British metallurgist and academic (1938–2017)

John Frederick Knott (9 December 1938 - 5 October 2017) was an English metallurgist and materials scientist.

From 1962 to 1966, Knott was a Research Officer at the Central Electricity Research Laboratories in Leatherhead in Surrey, after which he became a lecturer in the Department of Materials, Science and Metallurgy at Cambridge University between 1967 and 1981. In 1990, he moved to the University of Birmingham, where he was Professor and Head of the School of Metallurgy and Materials until 1996, Dean of Engineering from 1995 to 1998 and the fifth Feeney Professor of Physical Metallurgy between 1994 and 2007.

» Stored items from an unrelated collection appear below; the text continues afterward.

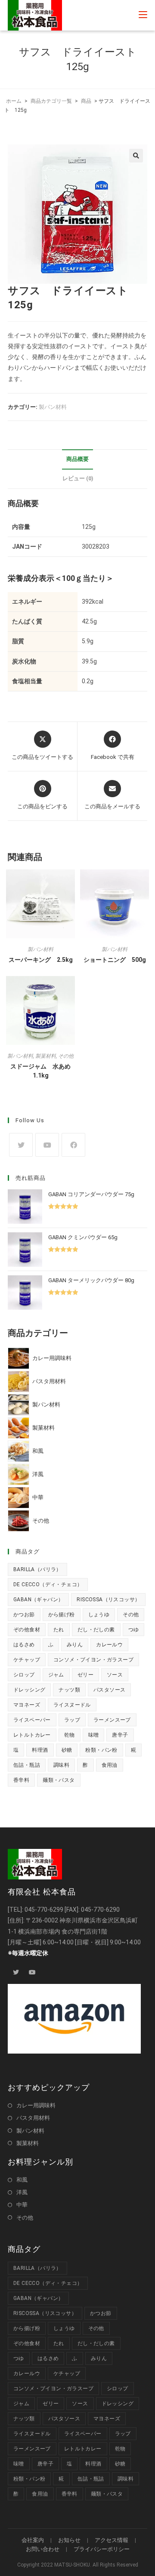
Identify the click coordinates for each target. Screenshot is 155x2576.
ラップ (72, 1720)
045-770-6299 (44, 1909)
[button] (136, 156)
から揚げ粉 (61, 1615)
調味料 (61, 1765)
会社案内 (33, 2540)
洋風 (22, 2192)
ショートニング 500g (115, 959)
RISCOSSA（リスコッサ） (108, 1600)
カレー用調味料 (36, 2105)
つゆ (133, 1630)
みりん (75, 1645)
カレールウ (109, 1645)
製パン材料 (53, 407)
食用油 (110, 1765)
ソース (115, 1675)
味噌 (93, 1735)
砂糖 (67, 1750)
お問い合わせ (42, 2549)
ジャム (56, 1675)
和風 (22, 2180)
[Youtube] (47, 1145)
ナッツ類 (69, 1690)
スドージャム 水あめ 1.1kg (42, 1071)
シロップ (24, 1675)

He was elected a Fellow of the Royal Society (FRS) in 1990 and was awarded their Leverhulme Medal in 2005 "for his distinguished contributions to the quantitative scientific understanding of fracture processes in metals and alloys and its engineering applications". He was elected in 1988 as a Fellow of the Royal Academy of Engineering.

He died on 5 October 2017 at the age of 78.